ACTIVITY
Drop every picture and give the entries back exactly.

Collected data entries:
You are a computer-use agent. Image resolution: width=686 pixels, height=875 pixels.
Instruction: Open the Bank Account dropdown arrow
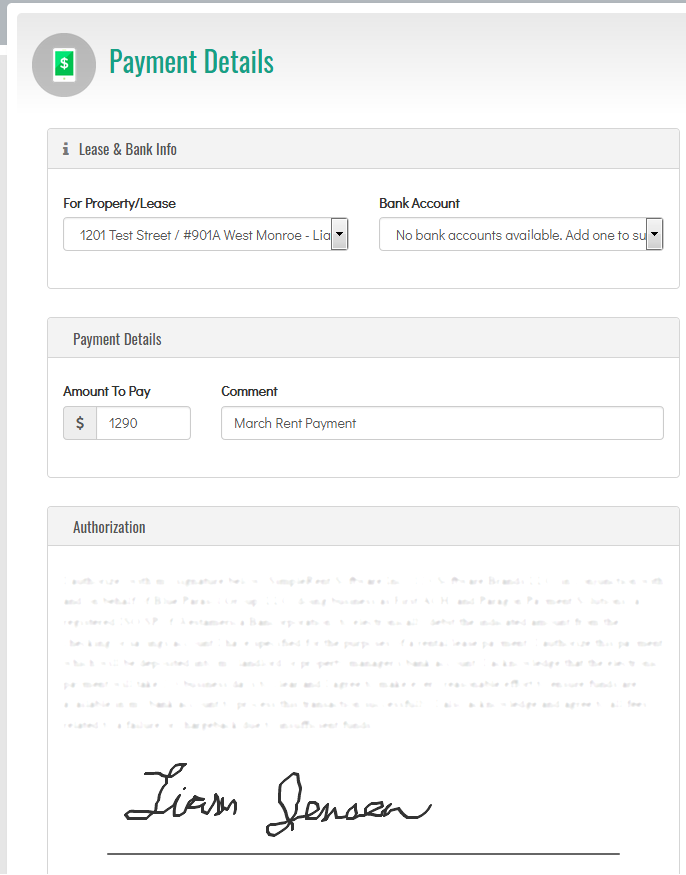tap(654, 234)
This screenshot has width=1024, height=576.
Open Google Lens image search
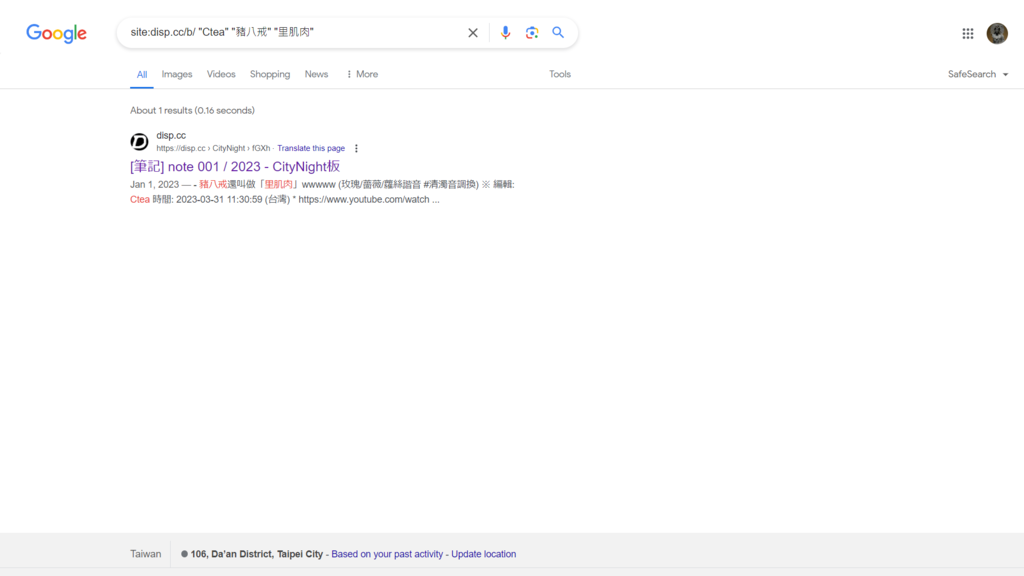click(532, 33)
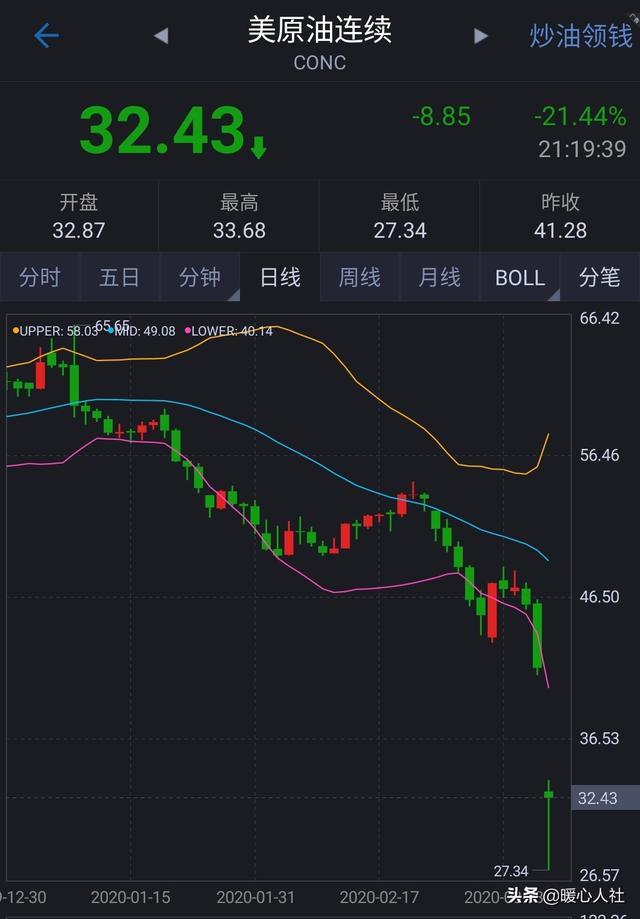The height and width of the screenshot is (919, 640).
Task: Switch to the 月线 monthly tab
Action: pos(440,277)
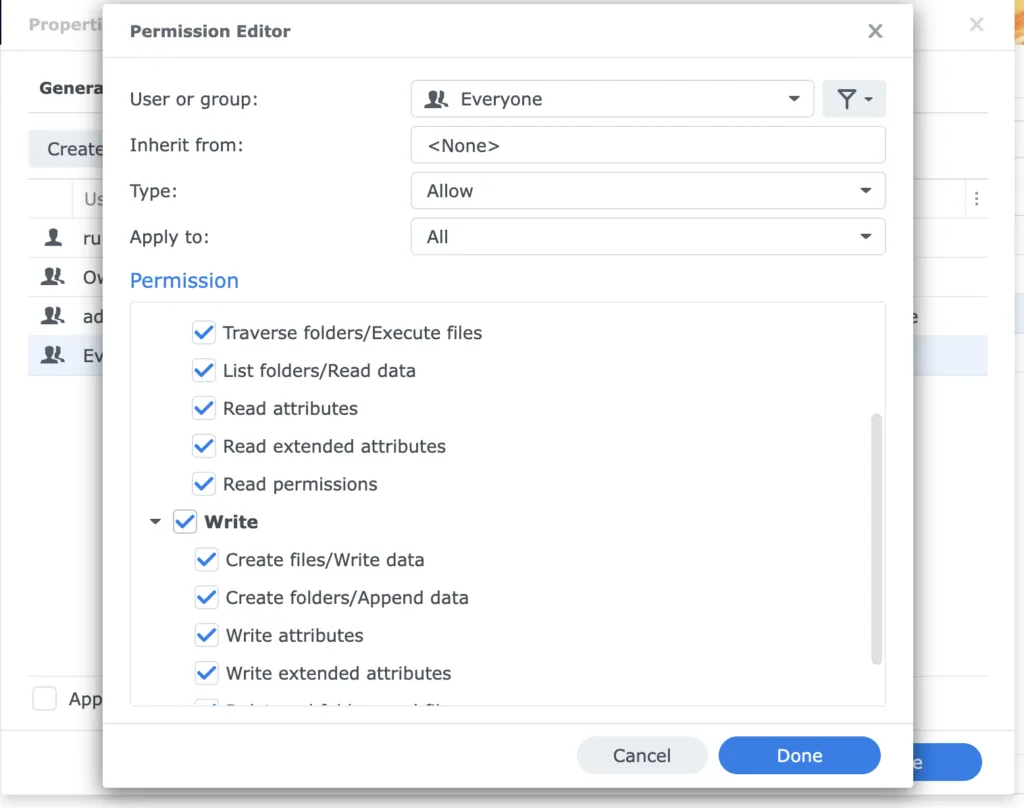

WRITTEN REPLY
You are a computer-use agent. Image resolution: width=686 pixels, height=875 pixels.
Instruction: Open the Bank Account dropdown arrow
tap(654, 234)
This screenshot has width=1024, height=576.
Open Google Lens image search
click(532, 33)
The height and width of the screenshot is (919, 640).
Task: Switch to the 月线 monthly tab
Action: pos(440,277)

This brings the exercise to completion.